Politique

72 ème Assemblée générale ONU: La petite leçon de Donald Trump au président togolais

Le pied de nez de Donald Trump à l’endroit de Paul Biya lors de la récente assemblée generale de l’ONU a sucité moult remous sur la toile . Selon plusieurs observations, cette réaction du président des États-Unis semble être un message aux présidents africains qui « dirigent mal leur pays »parmi lesquels se logerait  celui du Togo, Faure Gnassingbe.

En marge de la rencontre qui a réuni les autorités de différents pays, Donald Trump a invité certains chefs d’états africains pour un dîner privé  à la maison blanche. Les convives de ce repas spécial ont été sélectionnés,semble-t-il, sur des critères spéciaux dont seul le président américain détient le secret.

Puisque certains présidents africains Comme celui du Cameroun n’ont pas été conviés. Ce dernier sans doute emporté par un désir trop vif de paraître aux côtés de l’une des plus grandes puissances mondiale est allé très vite en besogne. Dès l’annonce de l’invitation, Paul Biya s’est empressé de publier des messages sur les différents réseaux sociaux dans lesquels il annonçait sa présence aux côtés de Donald Trump. Mais il sera très vite déçu, lorsque arrivé sur les lieux en compagnie de son épouse, l’accès lui est interdit. Impossible de trouver son nom sur la liste des invités. il est tout simplement prié de retourner sur ses pas.Cet incident que beaucoup ont considéré comme une humiliation a été largement commenté sur la toile. chacun y est allé de son interprétation.

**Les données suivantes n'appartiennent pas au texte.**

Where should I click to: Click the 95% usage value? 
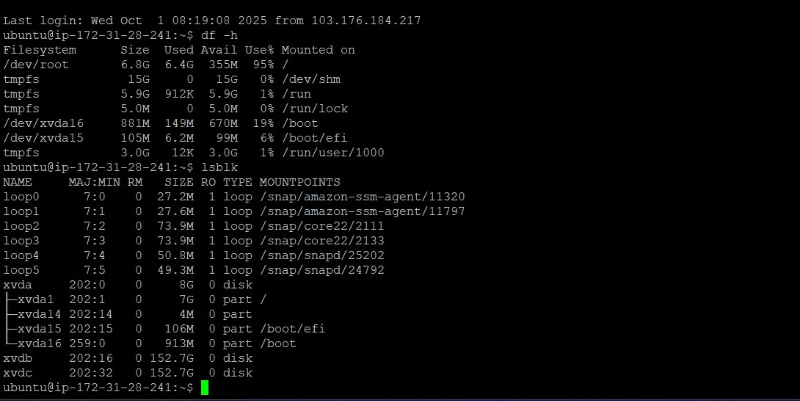[258, 64]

Pour Remy Ngono, un journaliste camerounais réputé pour sa verve, Donald Trump n’a pas voulu de dictateur à ses côtés. Selon lui, le président américain a délibérément choisi d’inviter les présidents qui d’une manière ou d’une autre oeuvrent à favoriser le développement et la démocratie  dans leurs pays respectifs.

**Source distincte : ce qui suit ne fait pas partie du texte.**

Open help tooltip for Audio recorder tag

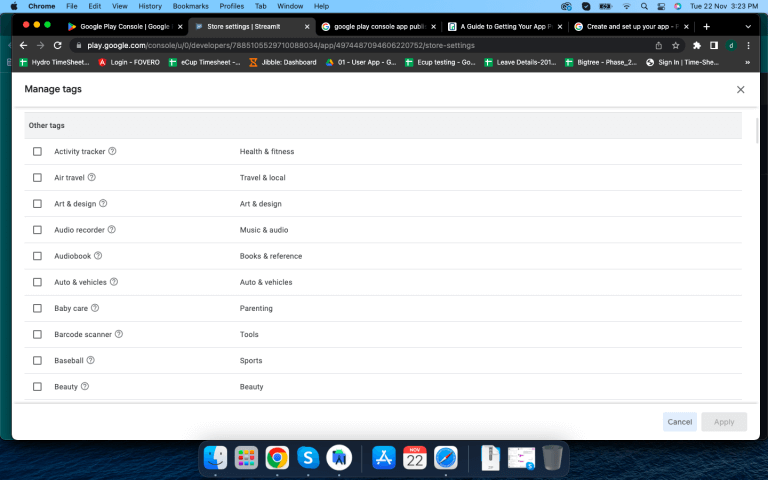pyautogui.click(x=111, y=230)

L’absence d’une autorite togolaise autour du chef d’état américain traduit elle cette opinion?Seul Donald Trump pourrait le confirmer.

A y voir de plus près, les invités à ce diner notamment Alpha Condé (Guinée); Alassane Ouattara (Côte d’ Ivoire); Macky Sall (Sénégal); Nana Akufo Addo (Ghana); Hage G. Geingob (Namibie); Muhamadu Buhari (Nigéria); Jacob Zuma (Afrique du Sud); Yoweri Museveni (Ouganda); Hailemariam Desalegn (Éthiopie) ont les rênes des pays qui avancent bien sûr le chemin de l’émergence.